An expert on these systems recently explained to me that it would be a very simple step to create a new package of crucial data from the flight data recorder and send it at regular intervals—say, every 15 minutes—via satellite to the ground. This idea has been dubbed “the black box in the cloud” because it works in exactly the same way as data from your computer being stored in the cloud.

But one extra trick would instantly solve the problem of crashes that occur over water. The flight management computers include the navigation data programmed for every flight. This is a sophisticated multi-strand calculation. It takes into account the airplane’s weight, the amount of fuel, and weather conditions like head- or tailwinds at the cruise altitudes, matches those with the flight plan, and then determines the course so accurately that when the airliner leaves the gate, its precise arrival time is already known.

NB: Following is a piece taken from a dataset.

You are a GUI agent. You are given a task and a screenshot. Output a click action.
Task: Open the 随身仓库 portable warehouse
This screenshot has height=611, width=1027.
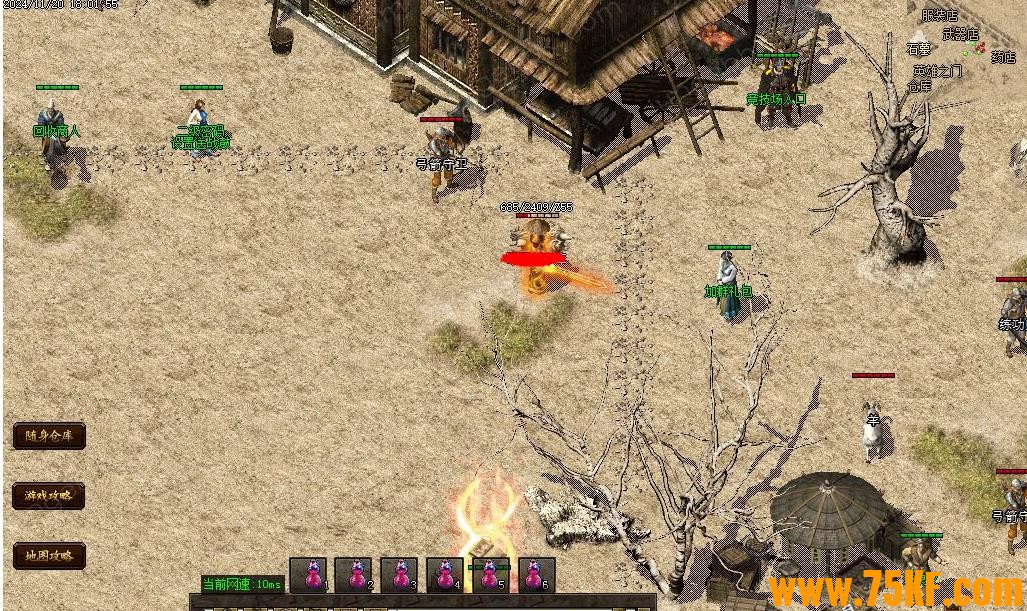pyautogui.click(x=49, y=436)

It’s a comparatively simple step to incorporate into this system—the ability for the airplane to sense if it is deviating from the set course, either because of some kind of rogue intervention or because of violent weather conditions. (A normal pilot-commanded change, as apparently happened in the case of the AirAsia flight, when the captain requested a climb to 38,000 feet to avoid weather, would not trigger the system.) Using this system, a flow of data from the airplane would automatically be sent to ground stations from the first moment a deviation happens.

Minutes before an airplane hit the water, an alert would go out. And by the time an airplane was in the water, its exact position would be known.

Most of the world’s airliners already have equipment constantly recording this data. All the systems required to receive it—the uplink to the satellite, the downlink to the ground, the distribution of data from ground stations to each airline’s flight control centers—are in place and in constant use. All it needs is one more “pipe” to select and transmit the crucial information.

And this “black box in the cloud” would operate under a principle already used called “priority, precedence and pre-emption,” meaning that an electronic Mayday call would override all other traffic on the satellite and ground links.

The cost? Well, one expert I talked to said that physically it involves little more than a $20 cable. But it’s not that simple. No new system, whatever its simplicity, can be installed in an airliner without it costing $50,000, because of the testing and certification involved. Of course, that initial cost would be amortized over whole fleets of airplanes, so in the end the cost per airplane would be negligible.

Cost is not the problem; bureaucracy is. Ten months after the disappearance of MH370, the two international bodies responsible for airline safety, the International Civil Aviation Organization and the International Air Transport Association, are still waiting for “task forces” to recommend what technology to adopt to solve the problem of finding airplanes that crash into the oceans.

If the past is any guide, there will be more task forces, seminars, conferences, and drawn-out “rule making” before a start is made to do what could be done within months.

Editor’s Note: This article has been updated to reflect Monday evening’s news from the AirAsia search site in Southeast Asia.